-- Direction --
Copy out all of the material below, substituting "interface agent" for every "GUI agent" and keeping everything else the same.

(Records from a collection)

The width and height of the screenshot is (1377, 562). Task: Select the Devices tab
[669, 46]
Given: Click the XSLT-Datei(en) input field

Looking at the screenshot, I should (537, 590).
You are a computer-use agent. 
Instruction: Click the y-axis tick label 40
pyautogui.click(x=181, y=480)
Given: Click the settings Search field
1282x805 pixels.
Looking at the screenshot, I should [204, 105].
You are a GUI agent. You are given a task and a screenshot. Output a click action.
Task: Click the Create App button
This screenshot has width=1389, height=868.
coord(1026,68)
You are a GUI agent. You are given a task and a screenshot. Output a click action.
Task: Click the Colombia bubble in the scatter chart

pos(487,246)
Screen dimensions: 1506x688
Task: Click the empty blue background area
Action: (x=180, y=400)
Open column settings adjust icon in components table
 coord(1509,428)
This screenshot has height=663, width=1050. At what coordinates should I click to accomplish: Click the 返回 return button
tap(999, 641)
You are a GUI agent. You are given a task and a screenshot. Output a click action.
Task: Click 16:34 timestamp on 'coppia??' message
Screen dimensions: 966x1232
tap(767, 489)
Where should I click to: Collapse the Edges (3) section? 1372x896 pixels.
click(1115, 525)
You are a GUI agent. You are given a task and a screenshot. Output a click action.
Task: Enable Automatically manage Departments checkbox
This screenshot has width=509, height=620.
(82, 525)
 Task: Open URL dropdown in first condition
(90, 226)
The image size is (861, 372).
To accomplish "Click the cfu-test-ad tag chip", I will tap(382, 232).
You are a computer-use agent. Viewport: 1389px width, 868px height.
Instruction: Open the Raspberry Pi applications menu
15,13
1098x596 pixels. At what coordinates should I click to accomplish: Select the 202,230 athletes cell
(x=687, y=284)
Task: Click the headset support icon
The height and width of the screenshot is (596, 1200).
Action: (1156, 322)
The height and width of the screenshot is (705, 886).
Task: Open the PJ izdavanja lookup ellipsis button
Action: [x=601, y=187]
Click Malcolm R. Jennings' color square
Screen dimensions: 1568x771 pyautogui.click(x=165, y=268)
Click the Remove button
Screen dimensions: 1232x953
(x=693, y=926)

-- Expected answer --
The width and height of the screenshot is (1377, 562). Task: Select the Devices tab
[669, 46]
Given: Click the XSLT-Datei(en) input field

Looking at the screenshot, I should (537, 590).
You are a computer-use agent. 
Instruction: Click the y-axis tick label 40
pyautogui.click(x=181, y=480)
Given: Click the settings Search field
1282x805 pixels.
Looking at the screenshot, I should [204, 105].
You are a interface agent. You are given a task and a screenshot. Output a click action.
Task: Click the Create App button
This screenshot has width=1389, height=868.
coord(1026,68)
You are a interface agent. You are given a task and a screenshot. Output a click action.
Task: Click the Colombia bubble in the scatter chart

pos(487,246)
Screen dimensions: 1506x688
Task: Click the empty blue background area
Action: (x=180, y=400)
Open column settings adjust icon in components table
 coord(1509,428)
This screenshot has height=663, width=1050. At what coordinates should I click to accomplish: Click the 返回 return button
tap(999, 641)
You are a interface agent. You are given a task and a screenshot. Output a click action.
Task: Click 16:34 timestamp on 'coppia??' message
Screen dimensions: 966x1232
tap(767, 489)
Where should I click to: Collapse the Edges (3) section? 1372x896 pixels.
click(1115, 525)
You are a interface agent. You are given a task and a screenshot. Output a click action.
Task: Enable Automatically manage Departments checkbox
This screenshot has width=509, height=620.
(82, 525)
 Task: Open URL dropdown in first condition
(90, 226)
The image size is (861, 372).
To accomplish "Click the cfu-test-ad tag chip", I will tap(382, 232).
You are a computer-use agent. Viewport: 1389px width, 868px height.
Instruction: Open the Raspberry Pi applications menu
15,13
1098x596 pixels. At what coordinates should I click to accomplish: Select the 202,230 athletes cell
(x=687, y=284)
Task: Click the headset support icon
The height and width of the screenshot is (596, 1200).
Action: (1156, 322)
The height and width of the screenshot is (705, 886).
Task: Open the PJ izdavanja lookup ellipsis button
Action: [x=601, y=187]
Click Malcolm R. Jennings' color square
Screen dimensions: 1568x771 pyautogui.click(x=165, y=268)
Click the Remove button
Screen dimensions: 1232x953
(x=693, y=926)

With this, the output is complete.